According to a latest study, children with emotional difficulties seem to be at higher risk of becoming obese when they grow up. This study was the work of Andrew Ternouth, David Collier and Barbara Maughan from the MRC Social, Genetic and Developmental Psychiatry Centre at the Institute of Psychiatry, King’s College London.
Previous studies have suggested that people who are overweight also have emotional problems like low self-esteem, but what causes the other is not clear.
In order to reach the conclusion, Ternouth along with his colleagues examined the data from about 6,500 people who were enrolled in the 1970 British Birth Cohort Study. Apparently, members who were then 10 year-old had been assessed for emotional problems, self-perceptions and BMI. In addition, these members were noted to have been evaluated again 20 years later, when they reached the age of 30.
Ternouth stated that, “While we cannot say that childhood emotional problems cause obesity in later life, we can certainly say they play a role, along with factors such as parental BMI, diet and exercise.”
“Strategies to promote social and emotional aspects of learning, including the promotion of self-esteem, are central to a number of recent policy initiatives.

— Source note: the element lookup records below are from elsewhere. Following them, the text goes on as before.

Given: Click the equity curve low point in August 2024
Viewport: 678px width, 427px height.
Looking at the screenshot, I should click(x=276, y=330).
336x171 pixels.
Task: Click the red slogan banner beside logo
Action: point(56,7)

Our findings suggest that approaches of this kind may carry positive benefits for physical health as well as for other aspects of children’s development,” elucidates Ternouth.
The findings revealed that children with a lower self-esteem, those who felt less in control of their lives and those who worried often were more likely to gain weight over the next 20 years. The findings also unveiled that girls seemed to be slightly more affected by these factors as compared to boys.
The authors concluded by saying that, “Given the growing problem with childhood obesity in many western societies, these findings are particularly important. On a larger scale, they may offer hope in the battle to control the current obesity epidemic.”
Furthermore, the authors were of the opinion that early intervention for children undergoing low self-esteem, anxiety or other emotional challenges could possibly assist them in improving their chances of long-lasting physical health.
The findings of the study have been published in the journal BMC Medicine.